The Learning Curve

I know I have been quiet since we got going in the van. In what could be considered a cavalier move, we booked ourselves in for two festivals back to back, three weeks into trading, and the last couple of weeks have been a hazy blur of heavy rain, ubiquitous mud, wayward tent pegs and hungry strangers.

I know I have been quiet since we got going in the van. In what could be considered a cavalier move, we booked ourselves in for two festivals back to back, three weeks into trading, and the last couple of weeks have been a hazy blur of heavy rain, ubiquitous mud, wayward tent pegs and hungry strangers. The learning curve has been steep - at times vertical - but we have emerged smiling and empowered by the endless fun and delirium that come with selling your food to a field full of strangers.

The dual motivations of a longing for adventure and a love of good street food meant that getting out of the city and trading at festivals was always high on our list of priorities. But when, eager and excited, you sign up and hand over every penny you own to secure your pitch, the image in your head is one of sunny evenings, warm, happy, punters, and general easy-going love abounding in the air. The reality is something altogether different: torrential rain for three days straight, mud that finds its way into places it definitely shouldn't, and sleep deprivation that could be bottled and sold for how completely bonkers it makes you feel. Less immediately gratifying, but all the more rewarding in the long run.

Our first festival, Sunrise, is a colourful celebration of organic arts. In a beautiful field near Bruton, is it filled with open-minded, all-loving, come-one-come-all folk. Although our gear box decided it had had enough just as we hit the M4 (the whole Keep Calm and Carry On thing suddenly made sense to me), and everything was slightly fraught and permanently soaking wet, we made great friends with those who tried our food and felt very happy to be there. Our second festival, Cornbury, was a slightly more together and less muddy crowd, who were equally friendly and up for sampling our gyoza. The traders there were all very experienced and very pro. Amid the enormous string of freezer lorries, marquees and mobile homes, we felt like the new kids at kindergarten with our little black van and shoddy old tents.

Amid the endless cooking, organising and general problem solving, we learned a million things over the last two weeks. Don't arrive late at a festival or you will never get power and will have to get up all night long to run the freezer van in the rain. (This makes you very unpopular with fellow campers from the word go, especially when your pitch is next to that of a fortune teller). Don't just throw everything you have in the gazebo and pretend you will organise and label it later, 'when you have a moment'. Don't get drunk and fall in the mud when it's all over because boy is it miserable packing up in the morning. Do bring a good tinted moisturiser and at least four eye liners.

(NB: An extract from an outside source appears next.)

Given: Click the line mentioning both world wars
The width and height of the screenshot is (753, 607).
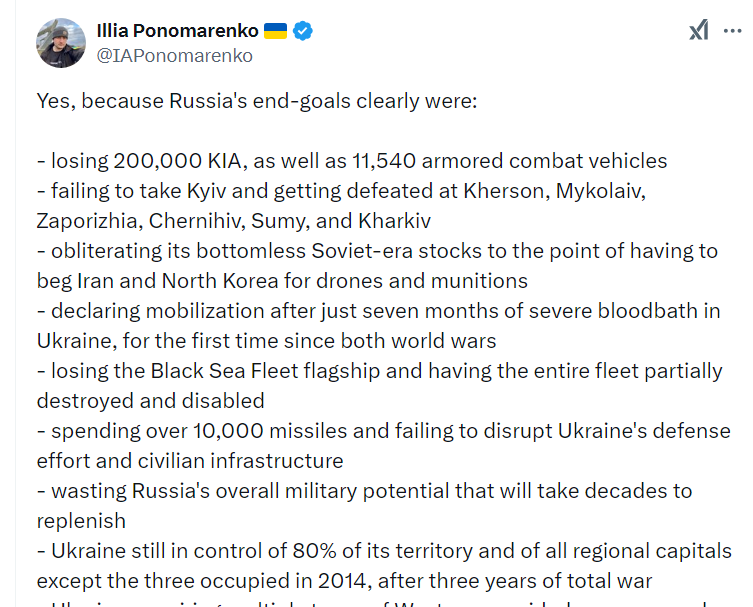Looking at the screenshot, I should pyautogui.click(x=267, y=341).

But the biggest lesson I learned on the road is this: don't assume that all people everywhere know what you are selling. You would be amazed at the number of people who came up to the van asking what a gyoza (/ jiyozi / goyzoy / gyeezee) was. In general, they fell into two groups: open, friendly people who are curious to know more, and who are so hungry and enthusiastic that you find yourself longing to convert them to the holy dumpling path; and then the bemused, macho, aggressive types who tend to think they have seen it all but are mortified to find a strange new food which they do not know all about. Curious but discombobulated, they shout "well, honestly, I must say I have no idea what you're bl**dy well selling - but you'd better give me one of them anyway, hadn't you?". Which you do, with a mixture of annoyance and excitement at showing them something new. These were more prevalent at Cornbury and taught us a great lesson: presume what what you are selling has never before been seen on this earth. Most likely, not having a big brash banner brazenly proclaiming "donuts!", "ice cream!" or "pies!" didn't help our case. And our carefully crafted but rather small 'dumplings' sign attracted fans of the English suet kind, who were surprised not to get stew and a pint of Guinness to go with.

But whether hardcore gyoza fans or surprised converts, all who tried our food were very happy. And whether it's raining cats and dogs or blazing sunshine, and whether you have slept eight hours or two, that is all that matters. At moments I found myself unexpectedly moved to the core by people's genuine love of something I had made and sold them with my own bare hands. One lady who kept coming back said she had lived in Japan for thirteen years and never found such yummy gyoza since, and I rather embarrassingly shed a tear of emotion when she told me. Perhaps it was the exhaustion, perhaps it was the cheap red wine the night before - but after all the hard work it made my heart sing.